Guinée : Lansana Conté attend les propositions des syndicats

Le chef de l’Etat guinéen, le général Lansana Conté, a demandé à des responsables syndicaux qu’il a rencontrés vendredi, de lui faire, dans les 24 heures, une proposition écrite en vue de trouver des solutions durables à la grève générale entamée mercredi dernier sur toute l’étendue du territoire guinéen, a annoncé une source syndicale.

Selon les responsables des quatre principales centrales syndicales qui ont appelé à la grève générale, le général Conté, qui paraissait fatigué par sa maladie, « est hors sujet », pour leur avoir dit qu’il ne savait pas qu’une grève avait commencé dans son pays.

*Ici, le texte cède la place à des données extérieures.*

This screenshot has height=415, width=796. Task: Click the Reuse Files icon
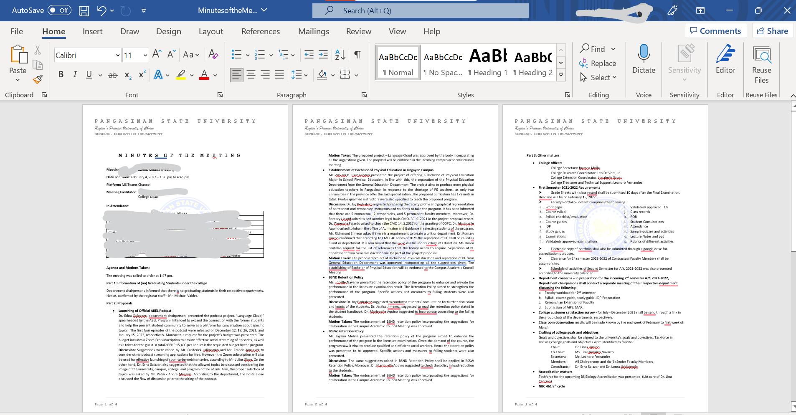761,56

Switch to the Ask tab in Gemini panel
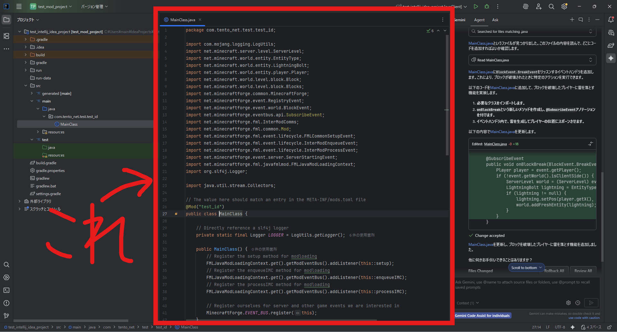point(495,20)
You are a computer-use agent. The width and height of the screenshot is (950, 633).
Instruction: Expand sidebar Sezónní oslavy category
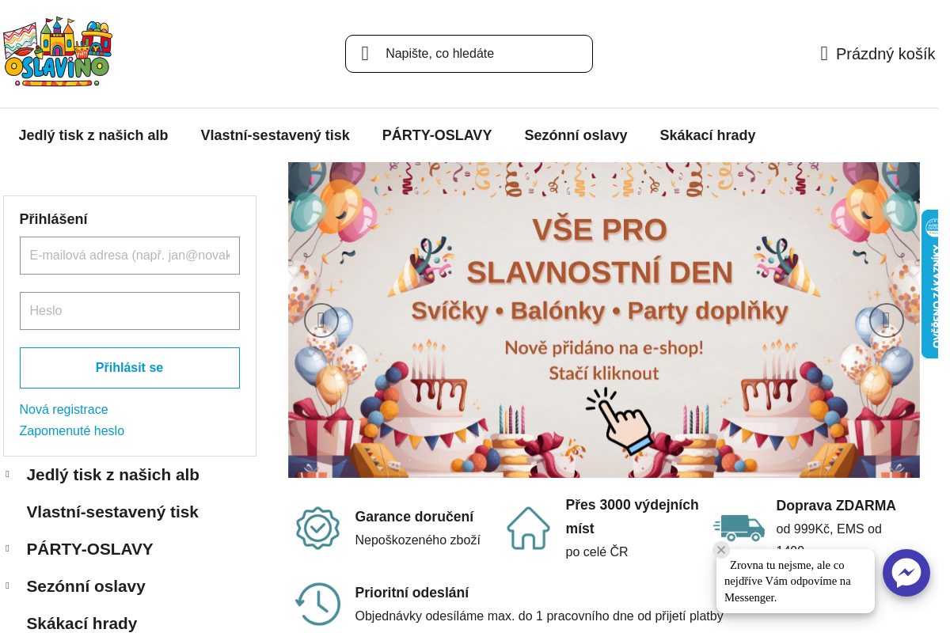tap(8, 586)

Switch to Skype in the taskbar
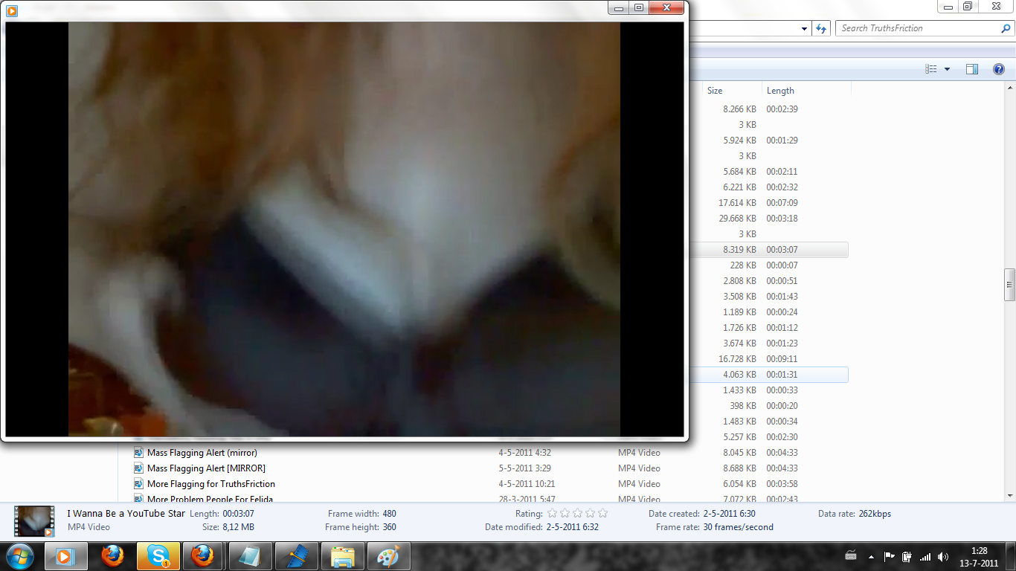tap(158, 556)
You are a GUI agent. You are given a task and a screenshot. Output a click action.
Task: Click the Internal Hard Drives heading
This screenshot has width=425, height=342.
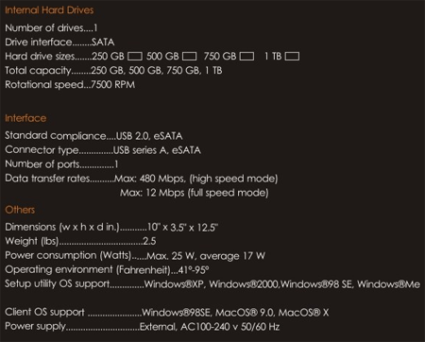click(x=49, y=10)
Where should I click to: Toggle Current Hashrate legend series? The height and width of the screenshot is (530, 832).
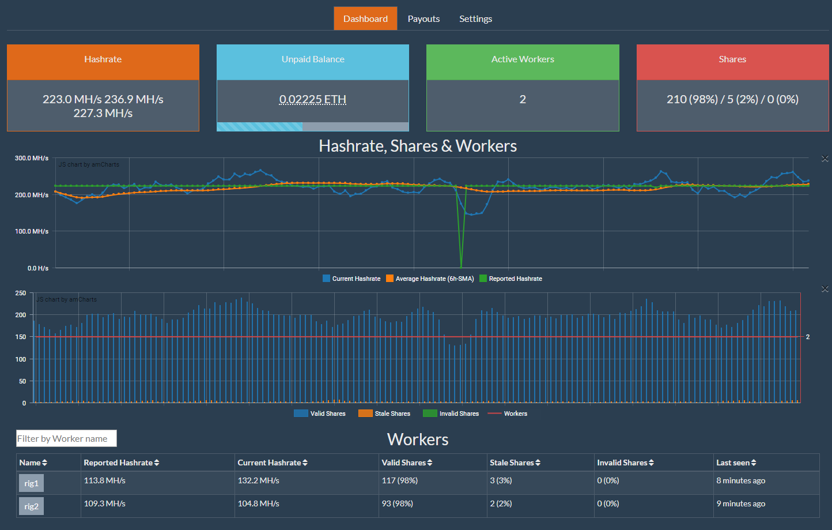(351, 279)
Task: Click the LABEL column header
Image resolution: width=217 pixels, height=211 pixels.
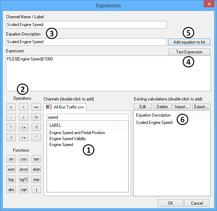Action: [x=82, y=125]
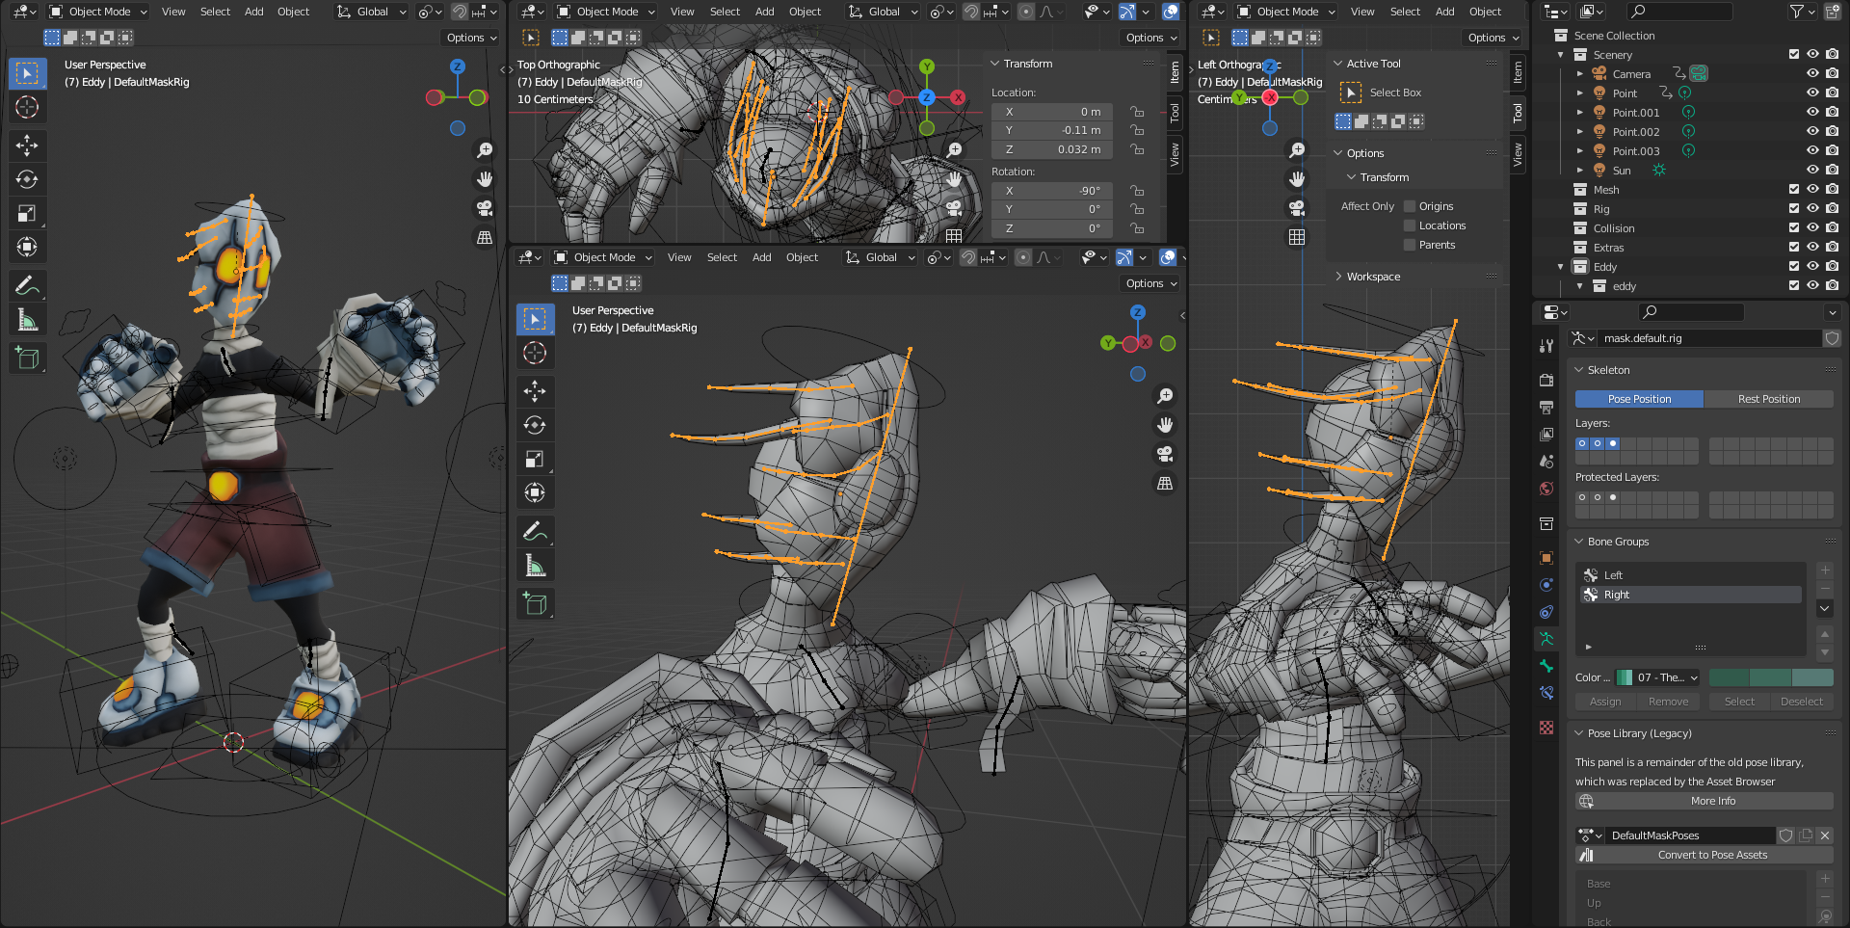1850x928 pixels.
Task: Select the Move tool in left viewport toolbar
Action: click(x=27, y=146)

« Le président Conté nous a divertis par des propos qui n’avaient rien à voir avec notre mouvement », a révélé un syndicaliste, qui a déclaré que M. Conté leur a fait part de son désir de retourner dans son village, « si on ne plus de lui ».

L’entretien entre Conté et les syndicalistes s’est déroulé dans la cour du Palais des Nations qui sert de lieu d’audiences au président guinéen depuis plusieurs mois à cause, dit-on dans son entourage, de son diabète et de sa leucémie qui l’empêchent d’escalader les escaliers de son bureau.

Aucun accord n’a encore été trouvé

Les responsables syndicaux avaient rencontré le chef d’état- major général des armées, le général Kerfala Camara, ainsi que le président de l’Assemblée nationale, Aboubacar Somparé, mais n’ont trouvé aucune solution à leurs doléances portant sur le retour en prison des amis de Conté (Mamadou Sylla, PDG de Futurelec et Fodé Soumah, ex-ministre des Sports) poursuivis pour complicité de détournement et détournement de deniers publics.

Les grévistes exigent également le retrait de l’équipe gouvernementale de Alpha Ibrahima Kéira, beau-frère de Conté et ministre des Transports, limogé récemment avant de retrouver son fauteuil 72 heures plus tard. Ils réclament la baisse du prix de l’essence à la pompe dont le litre coute 5.500 francs guinéens (1 dollar US = 6.000 FG).

Quatre jours après le déclenchement de la grève, le transport inter urbain reprend doucement dans la capitale guinéenne où les marchés sont ouverts. Les commerces, les banques et les services restent fermés.